**RECORDS SUPPLIED:**
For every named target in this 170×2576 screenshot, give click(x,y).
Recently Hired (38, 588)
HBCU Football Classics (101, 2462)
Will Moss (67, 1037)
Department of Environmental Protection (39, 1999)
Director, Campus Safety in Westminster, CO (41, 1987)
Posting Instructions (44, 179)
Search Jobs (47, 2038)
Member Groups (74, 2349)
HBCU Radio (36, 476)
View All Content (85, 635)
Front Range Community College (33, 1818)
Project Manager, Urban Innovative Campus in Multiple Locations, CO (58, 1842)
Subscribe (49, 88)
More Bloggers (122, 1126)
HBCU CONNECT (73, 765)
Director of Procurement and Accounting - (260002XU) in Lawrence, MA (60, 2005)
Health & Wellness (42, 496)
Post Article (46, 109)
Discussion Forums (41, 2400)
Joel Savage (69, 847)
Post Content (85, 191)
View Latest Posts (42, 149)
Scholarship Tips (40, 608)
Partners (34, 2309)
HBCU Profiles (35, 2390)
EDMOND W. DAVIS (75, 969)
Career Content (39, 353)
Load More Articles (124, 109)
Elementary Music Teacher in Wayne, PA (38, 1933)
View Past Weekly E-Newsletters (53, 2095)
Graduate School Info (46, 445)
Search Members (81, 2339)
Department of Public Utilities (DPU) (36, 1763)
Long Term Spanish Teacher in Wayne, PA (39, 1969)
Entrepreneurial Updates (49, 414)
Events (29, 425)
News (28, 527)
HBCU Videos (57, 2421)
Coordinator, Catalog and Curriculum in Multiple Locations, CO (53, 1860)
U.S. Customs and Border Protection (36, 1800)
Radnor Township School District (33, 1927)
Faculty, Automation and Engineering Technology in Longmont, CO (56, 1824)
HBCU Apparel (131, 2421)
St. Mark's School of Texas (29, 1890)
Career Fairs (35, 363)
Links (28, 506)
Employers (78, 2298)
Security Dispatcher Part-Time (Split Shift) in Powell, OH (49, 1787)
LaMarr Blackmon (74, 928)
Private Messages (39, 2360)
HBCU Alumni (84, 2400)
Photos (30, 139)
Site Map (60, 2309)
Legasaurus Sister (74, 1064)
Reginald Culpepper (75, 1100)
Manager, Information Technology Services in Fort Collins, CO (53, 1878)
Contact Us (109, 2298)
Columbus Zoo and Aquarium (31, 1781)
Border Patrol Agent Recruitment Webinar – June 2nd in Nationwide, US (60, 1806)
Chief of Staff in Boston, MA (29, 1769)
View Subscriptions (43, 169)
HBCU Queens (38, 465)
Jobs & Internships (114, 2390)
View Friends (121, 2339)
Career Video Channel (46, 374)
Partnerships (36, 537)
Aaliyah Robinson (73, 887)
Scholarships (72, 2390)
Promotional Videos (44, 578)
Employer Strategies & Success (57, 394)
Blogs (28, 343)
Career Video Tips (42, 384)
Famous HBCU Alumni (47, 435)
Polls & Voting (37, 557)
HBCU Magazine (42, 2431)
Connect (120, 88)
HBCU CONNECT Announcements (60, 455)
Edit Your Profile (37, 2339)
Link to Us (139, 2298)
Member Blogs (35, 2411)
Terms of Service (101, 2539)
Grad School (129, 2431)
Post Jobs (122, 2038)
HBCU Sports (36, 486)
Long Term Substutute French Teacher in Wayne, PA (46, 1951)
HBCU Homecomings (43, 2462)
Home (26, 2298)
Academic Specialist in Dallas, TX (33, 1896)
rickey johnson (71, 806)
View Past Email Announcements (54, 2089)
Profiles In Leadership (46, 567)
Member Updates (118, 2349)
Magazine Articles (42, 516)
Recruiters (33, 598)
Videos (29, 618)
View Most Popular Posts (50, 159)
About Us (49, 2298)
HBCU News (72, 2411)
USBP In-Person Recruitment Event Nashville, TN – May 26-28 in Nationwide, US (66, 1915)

**OBJECTIVE:**
Return all of the records above word for word, with each line unchanged.

**SOLUTION:**
For every named target in this 170×2576 screenshot, give click(x,y).
Recently Hired (38, 588)
HBCU Football Classics (101, 2462)
Will Moss (67, 1037)
Department of Environmental Protection (39, 1999)
Director, Campus Safety in Westminster, CO (41, 1987)
Posting Instructions (44, 179)
Search Jobs (47, 2038)
Member Groups (74, 2349)
HBCU Radio (36, 476)
View All Content (85, 635)
Front Range Community College (33, 1818)
Project Manager, Urban Innovative Campus in Multiple Locations, CO (58, 1842)
Subscribe (49, 88)
More Bloggers (122, 1126)
HBCU CONNECT (73, 765)
Director of Procurement and Accounting - (260002XU) in Lawrence, MA (60, 2005)
Health & Wellness (42, 496)
Post Article (46, 109)
Discussion Forums (41, 2400)
Joel Savage (69, 847)
Post Content (85, 191)
View Latest Posts (42, 149)
Scholarship Tips (40, 608)
Partners (34, 2309)
HBCU Profiles (35, 2390)
EDMOND W. DAVIS (75, 969)
Career Content (39, 353)
Load More Articles (124, 109)
Elementary Music Teacher in Wayne, PA (38, 1933)
View Past Weekly E-Newsletters (53, 2095)
Graduate School Info (46, 445)
Search Members (81, 2339)
Department of Public Utilities (DPU) (36, 1763)
Long Term Spanish Teacher in Wayne, PA (39, 1969)
Entrepreneurial Updates (49, 414)
Events (29, 425)
News (28, 527)
HBCU Videos (57, 2421)
Coordinator, Catalog and Curriculum in Multiple Locations, CO (53, 1860)
U.S. Customs and Border Protection (36, 1800)
Radnor Township School District (33, 1927)
Faculty, Automation and Engineering Technology in Longmont, CO (56, 1824)
HBCU Apparel (131, 2421)
St. Mark's School of Texas (29, 1890)
Career Fairs (35, 363)
Links (28, 506)
Employers (78, 2298)
Security Dispatcher Part-Time (Split Shift) in Powell, OH (49, 1787)
LaMarr Blackmon (74, 928)
Private Messages (39, 2360)
HBCU Alumni (84, 2400)
Photos (30, 139)
Site Map (60, 2309)
Legasaurus Sister (74, 1064)
Reginald Culpepper (75, 1100)
Manager, Information Technology Services in Fort Collins, CO (53, 1878)
Contact Us (109, 2298)
Columbus Zoo and Aquarium (31, 1781)
Border Patrol Agent Recruitment Webinar – June 2nd in Nationwide, US (60, 1806)
Chief of Staff in Boston, MA (29, 1769)
View Subscriptions (43, 169)
HBCU Queens (38, 465)
Jobs & Internships (114, 2390)
View Friends (121, 2339)
Career Video Channel (46, 374)
Partnerships (36, 537)
Aaliyah Robinson (73, 887)
Scholarships (72, 2390)
Promotional Videos (44, 578)
Employer Strategies & Success (57, 394)
Blogs (28, 343)
Career Video Tips (42, 384)
Famous HBCU Alumni (47, 435)
Polls & Voting (37, 557)
HBCU Magazine (42, 2431)
Connect (120, 88)
HBCU CONNECT Announcements (60, 455)
Edit Your Profile (37, 2339)
Link to Us (139, 2298)
Member Blogs (35, 2411)
Terms of Service (101, 2539)
Grad School (129, 2431)
Post Jobs (122, 2038)
HBCU Sports (36, 486)
Long Term Substutute French Teacher in Wayne, PA (46, 1951)
HBCU Homecomings (43, 2462)
Home (26, 2298)
Academic Specialist in Dallas, TX (33, 1896)
rickey johnson (71, 806)
View Past Email Announcements (54, 2089)
Profiles In Leadership (46, 567)
Member Updates (118, 2349)
Magazine Articles (42, 516)
Recruiters (33, 598)
Videos (29, 618)
View Most Popular Posts (50, 159)
About Us (49, 2298)
HBCU News (72, 2411)
USBP In-Person Recruitment Event Nashville, TN – May 26-28 in Nationwide, US (66, 1915)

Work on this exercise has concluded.